7. We can do advanced border anti-aliasing through a. the presence of linearly stretchable boundary pixel values as input from the edge detection algorithm (ie pixels which are the sharpest within their local surroundings are set to the value 255 by the edge detection algorithm, and those pixels which are also edge pixels but not within their local surroundings) sharpest edges are linearly stretched to values between 1 and 255) b. Set all other figure inner pixels to the value 255 in the segmentation mask, while c. all other segmentation mask pixels are set to the value 0.

8. We can do advanced border anti-aliasing with blurring by a. Perform the steps as described in "Advanced Border Anti-Aliasing" above, and then b. Cause the modification logic to blurr or blur any resulting pixels that have values in the range 1 to 254 in the segmentation mask. The invention is not restricted to the features and combinations of features of the exemplary embodiments described above and shown in the drawing. The individual aspects, features and combinations of features of the present invention can be implemented individually and in combination and are worthy of protection. In addition to the general and concrete information on the implementation of the invention contained in the present documents, its scope also includes all variations, modifications, substitutions and combinations which the person skilled in the art can readily recognize from the documents themselves and / or with the help of his specialist knowledge.

Claims

Expectations

1. Image processing device with user image data input devices for entering current user image data, image data editing devices for generating edited user image data from the current user image data, and image data output devices for outputting user image data, characterized in that the image data editing devices contain processing devices which are designed for this purpose to determine the largest moving object and to identify and locate and track it as a user or available parts of the user.

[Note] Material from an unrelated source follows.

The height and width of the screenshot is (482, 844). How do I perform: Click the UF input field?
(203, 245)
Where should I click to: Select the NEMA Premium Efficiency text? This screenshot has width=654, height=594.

2. Image processing device according to claim 1, characterized in that the processing devices segment the largest moving object in order to supply the data obtained for further processing.

3. Image processing method in which current user image data are acquired, edited and output, characterized in that the largest moving object is determined and identified and located and tracked as the user or available parts of the user.

4. Image processing method according to claim 3, characterized in that the largest moving object will segment and its data are fed to further processing.